Cysts, white females, and J2 were obtained from soil and roots associated with corn plants from Spencer County, Indiana. Juveniles were separated from soil by sieving and Baermann funnel extraction or were collected from cysts removed from fresh roots and kept in water in watch glasses. Juveniles were fixed in 3% formaldehyde and processed to glycerin with a formalin glycerin method (Hooper, 1970; Golden, 1990). Females and some cysts were removed from roots after fixation for 12 hr in 3% formaldehyde solution.

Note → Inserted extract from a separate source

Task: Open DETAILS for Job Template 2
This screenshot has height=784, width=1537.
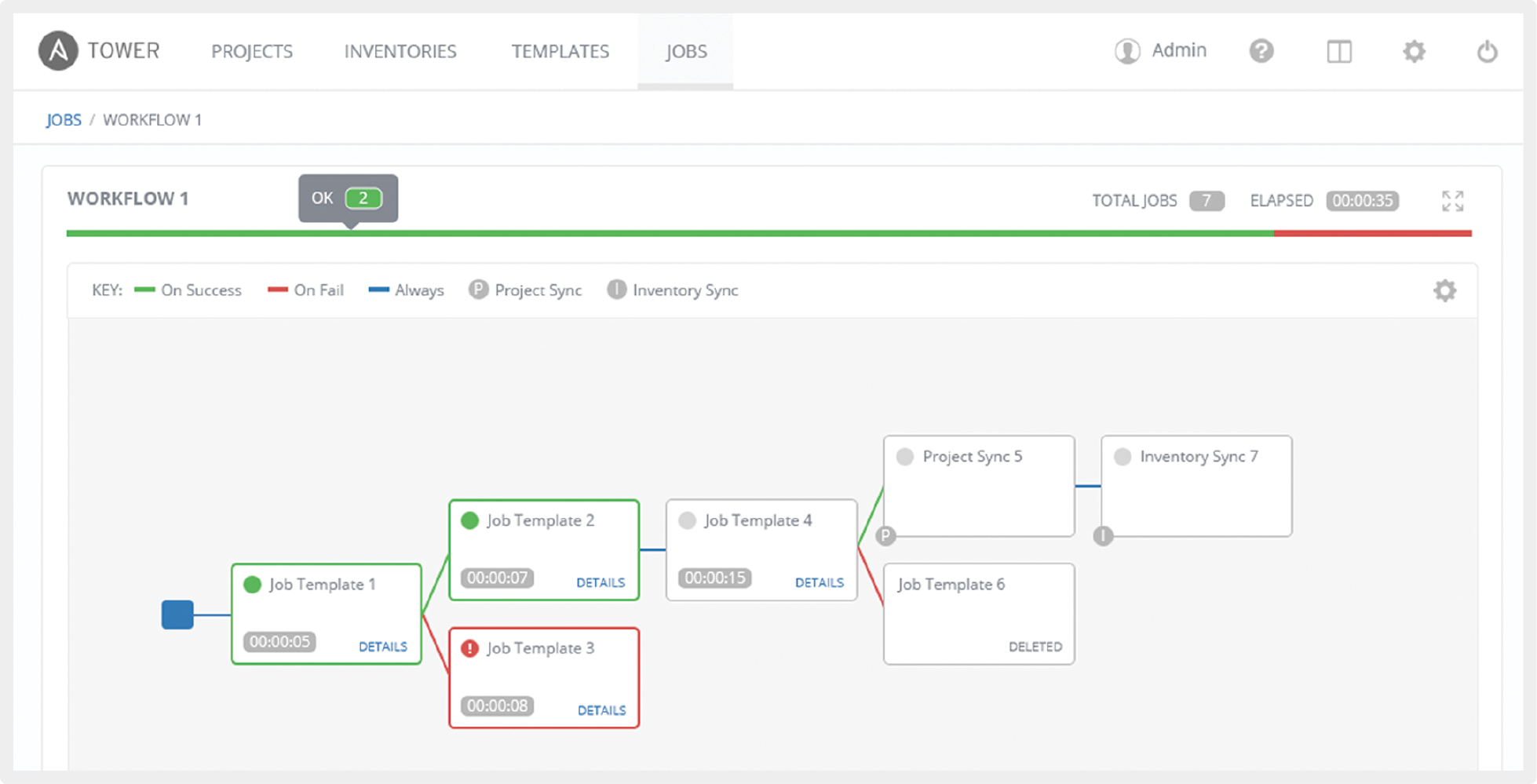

Photomicrographs of cyst vulval cones, and J2 were made with an automatic 35-mm camera attached to a compound microscope having an interference contrast system. Roots and whole cysts were photographed under a dissecting microscope Nikon SMZ18, and light microscopic images of fixed nematodes were taken on a Nikon Eclipse Ni compound microscope using a Nikon DS-Ri2 camera. Measurements were made with an ocular micrometer on a Leica WILD MPS48 Leitz DMRB compound microscope. All measurements are in micrometers unless otherwise stated.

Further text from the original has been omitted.